Additionally, because the NOD2 protein is regulated by a gene implicated in the inflammatory intestinal condition Crohn’s disease, the findings offer a new explanation for the severe CMV infections that sometimes occur in patients with Crohn’s. The results challenge the prevailing belief that people with Crohn’s are vulnerable to CMV because of the immunosuppressive drugs they receive to control colon inflammation, says Boger.
The new revelations were inspired by observations made in a single Crohn’s patient, whose unusual presentation sparked Boger’s curiosity several years ago. A gut biopsy revealed the presence of CMV in the patient’s intestines. The biopsy result made some sense: Immunosuppressive drugs make patients with Crohn’s vulnerable to serious infections, while most healthy people carry CMV in their bodies without symptoms. That was the general wisdom. Still, Boger recalls, something didn’t quite add up.
“I just kept thinking about this patient and the CMV we found in her colon,” Boger says. “So I started looking into the genetics of Crohn’s disease.”
Then, a telling clue emerged — in her research, Boger noticed that people with Crohn’s often carry a defect in the gene that makes NOD2. What if people with Crohn’s disease were susceptible to CMV not just because of immunosuppressive therapy but because of this defective protein, Boger wondered. What if the malfunctioning NOD2 found in Crohn’s was also responsible for the uncontrolled CMV infections seen in some of these patients?
To test the idea, Boger and fellow researcher Arun Kapoor, Ph.D., took connective cells from human skin and infected them with CMV. To compare the effect of different viruses, researchers also infected cells with herpes simplex type 1 and type 2, DNA viruses responsible for oral and genital herpes, respectively. The NOD2 receptors of CMV-infected cells showed robust activation, compared with uninfected cells. The NOD2 receptors of herpes-infected cells showed no such activation. Next, the investigators compared human cells with intact NOD2 receptors and those with defective or missing NOD2 receptors. Cells with intact NOD2s secreted higher levels of interferon, a natural antiviral protein, and were able to curtail viral replication. By contrast, cells with missing or defective NOD2s produced only tiny amounts of interferon and failed to keep the virus in check. In fact, cells with defective NOD2 receptors had up to 70 percent more virus than cells with intact NOD2 receptors. When the scientists restored normal NOD2 function, the previously malfunctioning cells were once again able to block viral replication.
Conducting genetic analysis, the researchers found that a single misplaced amino acid in the NOD2 gene renders the NOD2 receptor incapable of sensing the presence of CMV. That very same mutation, Boger says, is also commonly found in people with Crohn’s disease.
“Taken together, our results suggest that activation of the NOD2 receptor induces the immune system to fight off CMV,” Boger says. “They also suggest that a defective NOD2 could be the culprit behind severe CMV infections in some patients with Crohn’s.”
Boger and colleagues plan to study the course of CMV in patients with Crohn’s who carry NOD2 mutations to determine whether the presence of defective NOD2 leads to more severe CMV infection.
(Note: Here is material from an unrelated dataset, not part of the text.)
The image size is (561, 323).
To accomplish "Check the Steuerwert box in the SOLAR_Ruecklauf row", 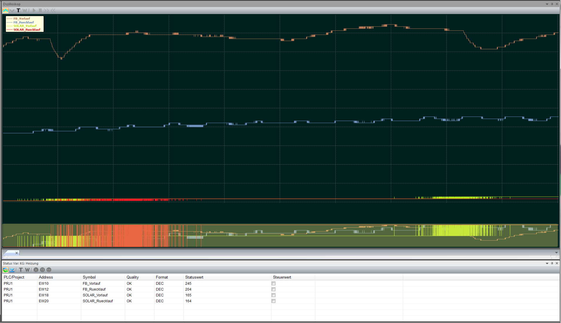I will pyautogui.click(x=273, y=301).
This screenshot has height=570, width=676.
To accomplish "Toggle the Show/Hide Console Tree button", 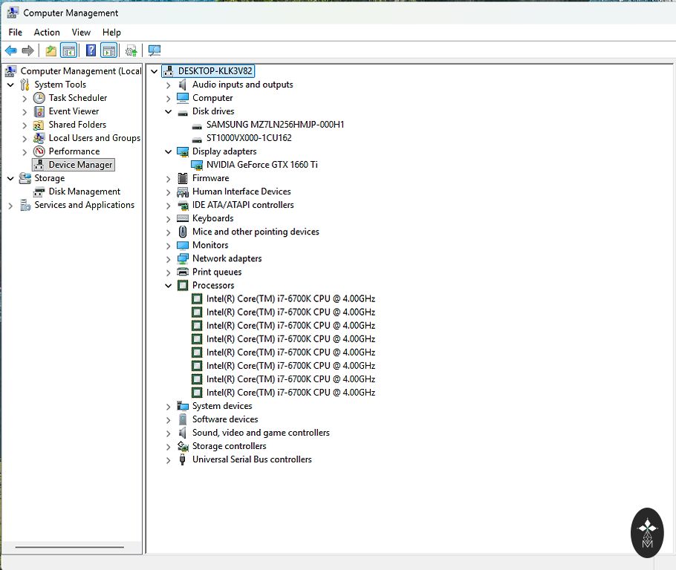I will [x=69, y=50].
Because CMV is so widely prevalent in humans, Boger says, the findings would have implications well beyond people with Crohn’s disease. The team is also planning studies to better understand how the virus responds to NOD2 and what strategies it uses to counteract the immune system.
CMV is found in 60 percent of people 6 and older and in more than 90 percent of people older than 80. When infection occurs during pregnancy, the virus can be transmitted to the fetus and lead to a range of complications, the most common of which is hearing loss.
Michael Forman, of Johns Hopkins, was co-investigator on the research.